Women's Day Troika Ride in the Forest (It sounds like more fun than it was).
Ten days ago was a Russian holiday, International Women's Day. KLynn arranged for us, her brother Lary. and his wife, Marianne, to spend the day near Sergiev Passad, a monastery city about an hour or more drive from here. We met at a home with a group of other tourists who were enjoying a day outside of the city for the holiday. We followed our guide in the car for about 30 minutes out into the forest where sleighs ("troikas") were waiting to take us to a campsite about ten minutes away. They had a campfire going, hotdogs on skewers waiting to be roasted, and sundry things to drink, some of which were Word-of-Wisdom-permissible. We roasted hotdogs, took a few more sleigh rides into the forest, visited with the others in the group, and had a reasonably good time considering how cold it was. (What were Napoleon and Hitler thinking when they invaded Russia?) The woods were pretty, and we enjoyed the blue skies. Later that afternoon we returned to Sergiev Passad for dinner at the home of the tour guide's mother. The best part of the day was a lecture about the history of the area from the mother, who speaks excellent English. It is considered by many to be the most sacred spot of Russian Orthodoxy. KLynn and I had visited there our first summer in Moscow and toured the monastery and churches, which are beautiful. The monastery was founded by St. Sergei several centuries ago, and since Soviet times it has regained its earlier prominence in the Orthodox world.
This last week we had the pastor from the Moscow Protestant Chaplaincy over for dinner. He is a delightful young man who just graduated from Yale Divinity School last year. He is a year older than our youngest daughter, Lizzy. He mentioned that he had told some of his parishoners he was planning to have dinner with us, which prompted mixed reviews. I'm constantly amazed at how much prejudice there is against the Church in the world. We enjoyed a lovely evening together, though, and we are looking into the possibility of joining resources in some of their humanitarian activities. The pastor and I are planning lunch next week with our area welfare director. Some of the Chaplaincy's projects are partially funded by the International Women's Club, which is how we made the connection. I hope this will be an opportunity to build some friendships with other faith based groups. There is much more that binds us together than separates us.
Meanwhile, KLynn has now been invited to take a leadership role in the American Women's Organization. This is in addition to her work with the International Women's Club. She is busy almost every day doing good things and making good friends.
The other day I spoke with one of the humanitarian missionaries in Istanbul. He reported that the Elders have now completed their initial language training and will now begin teaching in earnest. They have already started teaching some people, and there were half a dozen Turkish investigators in Church last Sunday. It's going to be great fun to watch the Church take hold and grow there. President Roth, the mission president, and I agreed to meet some day in Istanbul for the creation of the first stake. On a more mundane topic, we now have both of the rugs I bought in Turkey laid out in our townhouse here, one in the dining area and one in the living room. They are both exquisite and will be happy reminders of this period of our lives.

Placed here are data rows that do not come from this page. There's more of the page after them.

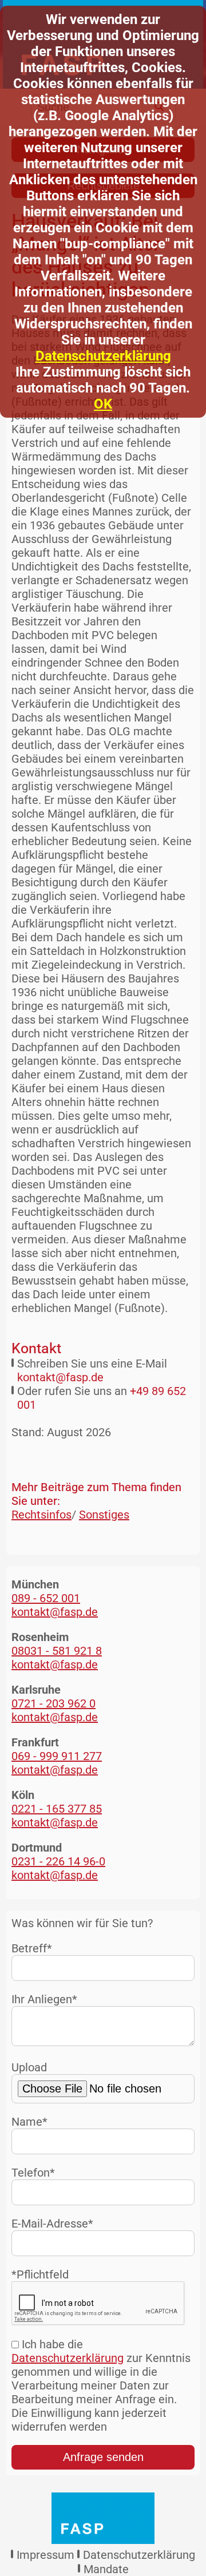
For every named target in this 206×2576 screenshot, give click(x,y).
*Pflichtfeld (40, 2274)
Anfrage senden (103, 2457)
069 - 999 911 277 (56, 1756)
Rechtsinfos (41, 1514)
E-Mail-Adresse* (52, 2223)
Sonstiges (104, 1514)
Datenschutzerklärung (103, 356)
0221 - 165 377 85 (56, 1809)
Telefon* (33, 2172)
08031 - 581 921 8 (56, 1651)
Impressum (45, 2555)
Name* (29, 2122)
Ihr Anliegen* (44, 1999)
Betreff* (31, 1948)
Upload (29, 2067)
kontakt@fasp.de (60, 1377)
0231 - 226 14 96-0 (58, 1861)
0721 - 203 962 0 (53, 1703)
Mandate (106, 2569)
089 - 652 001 (45, 1598)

It is now past the middle of March, and the thermometer has crept above the freezing point a few times for part of the day. We still have a lot of snow on the ground, and it still snows a few days each week. The days are getting longer, though, and spring will arrive eventually. I am still wrestling with some sticky issues at work. Ukraine and Kazakhstan are keeping me particularly busy right now. I enjoy my association with KLynn's brother Lary, and Marianne. They are faithful souls. Lary had a health incident this past week that gave us a scare, but it turned out not to be serious and he was back in the office on Friday.

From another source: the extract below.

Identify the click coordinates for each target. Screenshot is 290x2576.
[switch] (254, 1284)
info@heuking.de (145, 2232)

KLynn and I will be coming up on our two year mark here in another few months. Most days it seems like I just deal with a stream of frustrations and problems, and I often wonder if I am really accomplishing anything. Looking back, though, we can see some great things that have happened here, and the legal work has played some incremental role. I don't know how long KLynn and I will be in Moscow, or what will come after. I do know, however, that our lives have been altered by this experience already, and we will not be the same people when we return to the U.S. Among other things, my attitude about serving a senior mission has changed dramatically. KLynn and I are now planning to serve multiple missions. The biggest limitation will likely be how long the Office of General Counsel wants to keep me on board and whether we have other international opportunities (such as rule of law initiatives etc.) that would be the functional equivalent of serving a Church mission. There is a lot of work to be done, and it's a great ride - even better than a troika ride in the forest.